Using some formulas, #SS_T# can be split into other sums of squares—the sources that attempt to explain where all that variance in #SS_T# comes from. These sources may be:

  • regression (line slopes, like how a server's tips increase with the price of a meal), denoted #SS_R#;
  • main effects (category averages, like how women tip more than men, female servers get more tips than male servers, etc.), denoted #SS_A#, #SS_B#, etc;
  • interaction effects between two explanatory variables (like how men tip more than women if their server is female), denoted #SS_(AB)#;
  • lack of fit (repeated observations when all explanatory variables are the same, like if a customer dines at a restaurant twice with the same server), denoted #SS_"LOF"#;
  • and many others.

Most of the time, these explainable sources do not account for all of the total variance in the data.
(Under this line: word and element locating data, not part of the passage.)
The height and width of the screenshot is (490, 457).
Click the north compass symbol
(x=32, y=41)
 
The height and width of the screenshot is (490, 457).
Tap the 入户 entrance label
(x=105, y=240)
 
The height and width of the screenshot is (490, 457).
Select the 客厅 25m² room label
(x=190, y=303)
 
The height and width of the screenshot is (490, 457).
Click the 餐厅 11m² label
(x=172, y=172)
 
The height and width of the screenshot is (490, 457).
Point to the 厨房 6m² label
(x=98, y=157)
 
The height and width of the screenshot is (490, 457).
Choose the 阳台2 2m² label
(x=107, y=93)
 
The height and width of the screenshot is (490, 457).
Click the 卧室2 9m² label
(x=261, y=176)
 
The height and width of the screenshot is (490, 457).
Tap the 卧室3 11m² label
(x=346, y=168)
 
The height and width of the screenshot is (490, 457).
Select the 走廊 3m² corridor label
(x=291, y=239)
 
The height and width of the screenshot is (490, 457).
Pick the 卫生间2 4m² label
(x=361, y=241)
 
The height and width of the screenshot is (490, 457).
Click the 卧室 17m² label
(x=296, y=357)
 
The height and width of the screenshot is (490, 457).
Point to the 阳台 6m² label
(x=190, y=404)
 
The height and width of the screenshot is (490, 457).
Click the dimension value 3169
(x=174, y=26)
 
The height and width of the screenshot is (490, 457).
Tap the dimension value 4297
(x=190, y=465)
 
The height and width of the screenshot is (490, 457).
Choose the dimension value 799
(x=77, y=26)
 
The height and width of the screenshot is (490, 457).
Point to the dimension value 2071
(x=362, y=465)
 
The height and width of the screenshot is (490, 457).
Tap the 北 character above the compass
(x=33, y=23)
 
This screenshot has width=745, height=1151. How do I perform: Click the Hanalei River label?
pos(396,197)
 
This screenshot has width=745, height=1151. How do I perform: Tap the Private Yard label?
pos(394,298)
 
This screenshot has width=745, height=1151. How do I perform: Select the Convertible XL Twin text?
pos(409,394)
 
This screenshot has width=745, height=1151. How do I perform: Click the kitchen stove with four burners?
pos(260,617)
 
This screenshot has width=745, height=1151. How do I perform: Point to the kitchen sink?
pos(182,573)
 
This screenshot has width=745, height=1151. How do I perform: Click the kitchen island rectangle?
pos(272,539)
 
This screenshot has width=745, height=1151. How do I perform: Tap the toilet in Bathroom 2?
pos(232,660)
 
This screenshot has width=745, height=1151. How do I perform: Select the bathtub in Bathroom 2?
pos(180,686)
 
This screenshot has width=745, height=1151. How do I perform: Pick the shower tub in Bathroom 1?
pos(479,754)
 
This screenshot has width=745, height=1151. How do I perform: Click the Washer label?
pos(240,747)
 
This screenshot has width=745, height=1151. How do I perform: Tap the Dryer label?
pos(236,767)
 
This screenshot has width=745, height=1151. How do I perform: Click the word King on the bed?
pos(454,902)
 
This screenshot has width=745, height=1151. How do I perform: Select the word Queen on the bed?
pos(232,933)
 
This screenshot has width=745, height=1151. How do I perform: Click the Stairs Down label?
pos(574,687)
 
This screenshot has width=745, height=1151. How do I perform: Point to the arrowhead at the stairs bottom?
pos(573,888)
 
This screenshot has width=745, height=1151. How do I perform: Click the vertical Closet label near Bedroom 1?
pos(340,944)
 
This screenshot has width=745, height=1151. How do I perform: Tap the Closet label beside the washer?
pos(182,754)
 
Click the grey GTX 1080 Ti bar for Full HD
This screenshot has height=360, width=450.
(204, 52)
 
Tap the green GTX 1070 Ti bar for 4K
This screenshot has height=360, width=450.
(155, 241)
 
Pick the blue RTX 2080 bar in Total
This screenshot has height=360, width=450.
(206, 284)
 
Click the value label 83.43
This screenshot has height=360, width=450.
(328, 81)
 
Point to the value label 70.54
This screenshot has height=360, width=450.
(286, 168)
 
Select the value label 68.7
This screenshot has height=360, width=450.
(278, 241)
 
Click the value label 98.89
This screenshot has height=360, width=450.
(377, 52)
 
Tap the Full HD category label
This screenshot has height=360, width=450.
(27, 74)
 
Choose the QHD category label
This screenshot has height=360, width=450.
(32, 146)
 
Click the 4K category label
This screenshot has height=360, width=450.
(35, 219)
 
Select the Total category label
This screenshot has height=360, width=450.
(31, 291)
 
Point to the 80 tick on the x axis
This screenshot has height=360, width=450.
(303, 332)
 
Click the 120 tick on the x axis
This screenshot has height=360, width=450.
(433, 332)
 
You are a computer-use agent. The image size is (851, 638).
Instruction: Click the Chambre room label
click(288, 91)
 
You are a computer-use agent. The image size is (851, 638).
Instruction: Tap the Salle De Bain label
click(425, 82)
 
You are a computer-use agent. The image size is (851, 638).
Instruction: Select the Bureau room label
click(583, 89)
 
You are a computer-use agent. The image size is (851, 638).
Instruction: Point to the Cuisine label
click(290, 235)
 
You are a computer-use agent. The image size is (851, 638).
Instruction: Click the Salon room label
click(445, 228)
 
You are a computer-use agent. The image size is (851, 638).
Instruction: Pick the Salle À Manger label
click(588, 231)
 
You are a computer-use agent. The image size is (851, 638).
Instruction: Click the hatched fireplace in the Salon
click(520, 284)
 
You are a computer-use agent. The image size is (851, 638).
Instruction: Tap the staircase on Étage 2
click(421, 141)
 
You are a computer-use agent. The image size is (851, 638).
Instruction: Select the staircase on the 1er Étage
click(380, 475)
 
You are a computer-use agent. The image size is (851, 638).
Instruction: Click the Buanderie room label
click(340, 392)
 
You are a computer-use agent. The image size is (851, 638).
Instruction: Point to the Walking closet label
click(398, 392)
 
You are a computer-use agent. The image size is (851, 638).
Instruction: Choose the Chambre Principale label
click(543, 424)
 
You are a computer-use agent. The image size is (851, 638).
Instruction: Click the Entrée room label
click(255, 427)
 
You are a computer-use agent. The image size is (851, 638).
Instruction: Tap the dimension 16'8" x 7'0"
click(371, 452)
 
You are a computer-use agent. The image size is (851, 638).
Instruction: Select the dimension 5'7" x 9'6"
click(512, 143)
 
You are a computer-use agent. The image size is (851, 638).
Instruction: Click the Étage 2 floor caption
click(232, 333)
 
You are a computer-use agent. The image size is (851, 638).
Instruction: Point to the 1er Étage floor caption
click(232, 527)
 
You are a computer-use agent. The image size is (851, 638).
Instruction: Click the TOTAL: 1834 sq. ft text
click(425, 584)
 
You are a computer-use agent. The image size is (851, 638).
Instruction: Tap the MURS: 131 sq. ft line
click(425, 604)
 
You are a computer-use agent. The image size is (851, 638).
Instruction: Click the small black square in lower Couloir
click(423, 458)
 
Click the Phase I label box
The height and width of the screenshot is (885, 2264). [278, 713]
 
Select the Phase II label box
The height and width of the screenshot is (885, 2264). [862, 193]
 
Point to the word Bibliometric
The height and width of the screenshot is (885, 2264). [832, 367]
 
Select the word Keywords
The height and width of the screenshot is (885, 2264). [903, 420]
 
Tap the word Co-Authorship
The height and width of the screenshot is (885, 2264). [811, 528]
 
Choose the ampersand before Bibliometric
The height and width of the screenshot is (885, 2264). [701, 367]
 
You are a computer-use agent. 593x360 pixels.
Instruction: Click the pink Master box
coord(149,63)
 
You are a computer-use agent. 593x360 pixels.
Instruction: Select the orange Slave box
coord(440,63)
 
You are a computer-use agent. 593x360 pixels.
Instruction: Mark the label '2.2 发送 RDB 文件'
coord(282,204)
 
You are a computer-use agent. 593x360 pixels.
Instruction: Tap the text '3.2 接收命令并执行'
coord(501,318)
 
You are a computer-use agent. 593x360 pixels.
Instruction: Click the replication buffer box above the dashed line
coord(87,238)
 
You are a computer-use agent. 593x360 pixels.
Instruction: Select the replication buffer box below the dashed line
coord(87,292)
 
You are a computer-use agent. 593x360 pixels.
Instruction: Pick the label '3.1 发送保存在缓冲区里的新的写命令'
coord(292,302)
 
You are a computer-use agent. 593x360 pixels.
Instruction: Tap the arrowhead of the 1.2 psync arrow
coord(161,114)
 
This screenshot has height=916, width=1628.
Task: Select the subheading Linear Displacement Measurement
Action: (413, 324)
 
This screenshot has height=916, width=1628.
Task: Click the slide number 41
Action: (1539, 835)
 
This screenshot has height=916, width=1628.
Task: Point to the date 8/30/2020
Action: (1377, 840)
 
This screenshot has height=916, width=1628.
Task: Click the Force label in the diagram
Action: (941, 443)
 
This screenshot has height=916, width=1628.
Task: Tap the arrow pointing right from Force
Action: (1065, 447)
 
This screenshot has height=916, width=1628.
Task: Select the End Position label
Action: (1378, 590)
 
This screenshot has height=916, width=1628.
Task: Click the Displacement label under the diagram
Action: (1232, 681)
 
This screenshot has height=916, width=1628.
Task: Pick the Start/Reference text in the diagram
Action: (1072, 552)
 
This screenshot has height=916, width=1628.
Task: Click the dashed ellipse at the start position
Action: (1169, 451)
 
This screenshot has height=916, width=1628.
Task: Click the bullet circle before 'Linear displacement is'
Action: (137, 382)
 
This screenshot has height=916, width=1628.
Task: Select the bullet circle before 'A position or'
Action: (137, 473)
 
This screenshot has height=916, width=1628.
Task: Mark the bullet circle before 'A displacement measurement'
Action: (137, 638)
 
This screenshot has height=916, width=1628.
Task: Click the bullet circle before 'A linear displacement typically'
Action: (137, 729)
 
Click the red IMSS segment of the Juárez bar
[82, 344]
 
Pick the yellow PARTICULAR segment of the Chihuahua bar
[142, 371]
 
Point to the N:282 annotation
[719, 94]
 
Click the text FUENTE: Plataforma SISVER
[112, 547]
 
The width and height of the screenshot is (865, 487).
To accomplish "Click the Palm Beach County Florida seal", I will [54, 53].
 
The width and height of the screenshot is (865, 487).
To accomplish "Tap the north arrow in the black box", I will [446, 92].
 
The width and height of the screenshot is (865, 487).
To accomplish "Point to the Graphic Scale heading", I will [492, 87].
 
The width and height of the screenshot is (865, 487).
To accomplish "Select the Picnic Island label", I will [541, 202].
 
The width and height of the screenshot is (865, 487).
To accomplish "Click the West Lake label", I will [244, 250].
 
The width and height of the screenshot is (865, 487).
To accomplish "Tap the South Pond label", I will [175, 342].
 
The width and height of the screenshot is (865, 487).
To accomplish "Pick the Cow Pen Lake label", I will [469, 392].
We certainly hope they come close, but there is almost always a little bit of variance left over that has no explainable source.

This leftover bit is called the residual sum of squares or the sum of squares due to error and is usually denoted by #SS_"Error"# or #SS_E#. It's the remaining variance in the data that can't be attributed to any of the other sources in our model.

We usually write an equation like this:

#SS_T=SS_"Source 1"+SS_"Source 2"+...+SS_E#

It's that last term, the #SS_E#, that contains all the variance in the data that has no explainable source. It's the sum of all the squared distances between each observed data point and the point the model predicts at the corresponding explanatory values. These distances are also called the residuals, hence the term "residual sum of squares". In this way, #SS_E# is the best value to help us estimate #sigma^2#, the variance of the residuals.

Note: #SS_E# on its own does not estimate #sigma^2#; we must first divide #SS_E# by its degrees of freedom, #df_E#, to get our "mean squared error":

#MS_E=(SS_E)/(df_E)#

Unfortunately, explaining degrees of freedom would make this answer a lot longer, so I have left it out for the sake of keeping this response (relatively) short.